Dedichiamoci adesso alle scie chimiche, diventate una vera e propria guerra segreta della geoingegneria, di cui neppure il mainstream ha nascosto la realta’. Il TG2 ne ha parlato in un suo servizio che ancora conservo e che potrete trovare su you tube.
Negli ultimi mesi di chiusure i fervidi “untori”devono aver incentivato la corsa alle scie, dal momento che i disastri climatici si sono intensificati. C’è chi definisce ancora una volta “complottisti” coloro che argomentano tali tematiche, ma noi non ci curiam di loro e andiamo oltre.
Per questo abbiamo rispolverato l’Atto n. 4-01960, pubblicato il 27 marzo 2014, nella seduta n. 218 al Senato con cui si chiedevano spiegazioni a proposito di scie chimiche, di cui pubblichiamo gli stralci.

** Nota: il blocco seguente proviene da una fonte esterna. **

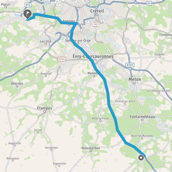Click the Malesherbes town label
This screenshot has width=172, height=172.
coord(91,148)
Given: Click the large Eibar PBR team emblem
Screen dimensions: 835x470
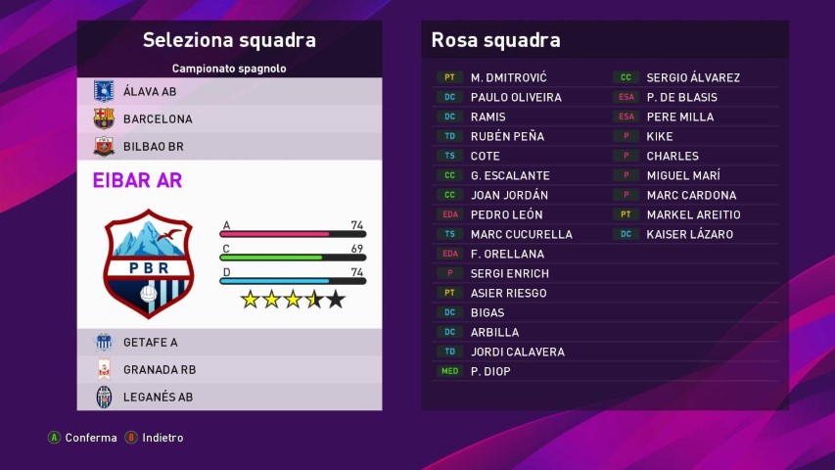Looking at the screenshot, I should [x=149, y=262].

  • Al Presidente del Consiglio dei ministri e ai Ministri della salute, dell’ambiente e della tutela del territorio e del mare e della difesa.

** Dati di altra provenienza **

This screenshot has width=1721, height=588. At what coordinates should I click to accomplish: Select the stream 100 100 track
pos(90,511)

  • Premesso che: nel 1999 il Parlamento europeo con delibera n. A 4-0005/99 del 14 gennaio 1999 si è espresso contro le sperimentazioni HAARP (con base in Alaska-Usa);
  • nel 2002 l’Italia ha firmato un accordo bilaterale con gli USA sulla ricerca climatica e il capo dei ricercatori italiani e il professor Franco Prodi;
  • nel 2003 il Ministro pro tempore della difesa, Martino, ha autorizzato le forze aeree Usa (USAF) a sorvolare gli spazi aerei dell’Italia;
  • le sostanze tossiche utilizzate per le operazioni di aerosol sono composte da metalli, polimeri, silicati, virus e batteri;
  • l’alluminio è una sostanza neurotossica che danneggia sia il sistema nervoso centrale, che i processi omeostatici cellulari (l’alluminio ha un fattore determinante nell’Alzheimer);l’intossicazione da metallo produce un abbassamento delle difese immunitarie;
  • l’alluminio uccide la flora batterica dei terreni;
  • le piogge prodotte dalle scie chimiche cambiano il pH dei terreni;
  • le operazioni di aerosol, comunemente chiamate scie chimiche, finiscono per determinare, ad avviso dell’interrogante, una lesione di diritti sanciti dalla Costituzione, si chiede di sapere:
  • se il Governo intenda assumere, per quanto di competenza, iniziative volte ad accertare i valori di acidità, ovvero, i pH cambiati dal 2003 al 2010, a mappare con precisione la qualità attuale dei terreni e a garantire la cessazione di tali operazioni in quanto, come conseguenza, obbligano all’utilizzo di OGM;
  • se intenda promuovere campagne di misurazione del livello di bario e di alluminio nelle acque piovane su tutto il territorio nazionale, attraverso verifiche dopo le piogge provocate dalle operazioni militari, e del tasso d’inquinamento dell’aria specificamente in relazione ai prodotti utilizzati nelle operazioni di aerosol;
  • se intenda promuovere studi per determinare il rischio ambientale e per la salute della popolazione dei territori soggetti a operazioni di scie chimiche permanenti;
  • se voglia favorire studi volti a chiarire l’influenza che le operazioni di scie chimiche dal 2003 ad oggi hanno avuto sulla salute degli italiani;
  • se intenda attivarsi al fine di rendere pubbliche le ricerche epidemiologiche relative alle malattie infettive dell’apparato respiratorio, alle allergie dovute a intossicazione da metalli e all’Alzheimer e ad altre malattie degenerative riconducibili all’intossicazione da metalli;
  • se intenda promuovere ricerche al fine di stimare la correlazione dell’aumento delle malattie in rapporto alle sostanze utilizzate nelle scie chimiche: ovviamente ogni malattia è multifattoriale e le questioni ambientali incidono significativamente, ma cercare di determinare se dal 2003 vi sia stato un aumento statistico significativo probabilmente dovuto alle scie chimiche;
  • se intenda promuovere la cancellazione del segreto di Stato relativo alle scie chimiche e far cessare le operazioni che le comportano.

A TUTTE QUESTE DOMANDE NON E’ MAI STATA DATA RISPOSTA!

Per il momento concludo questo lungo articolo ricordando che, le scie chimiche sarebbero nate come fenomeno clandestino negli anni ‘60 del secolo scorso, ma diventate frequenti dal 2002 in poi, come ha sempre dichiarato nei suoi libri Rosario Marciano’, Presidente del Comitato Tanker Enemy.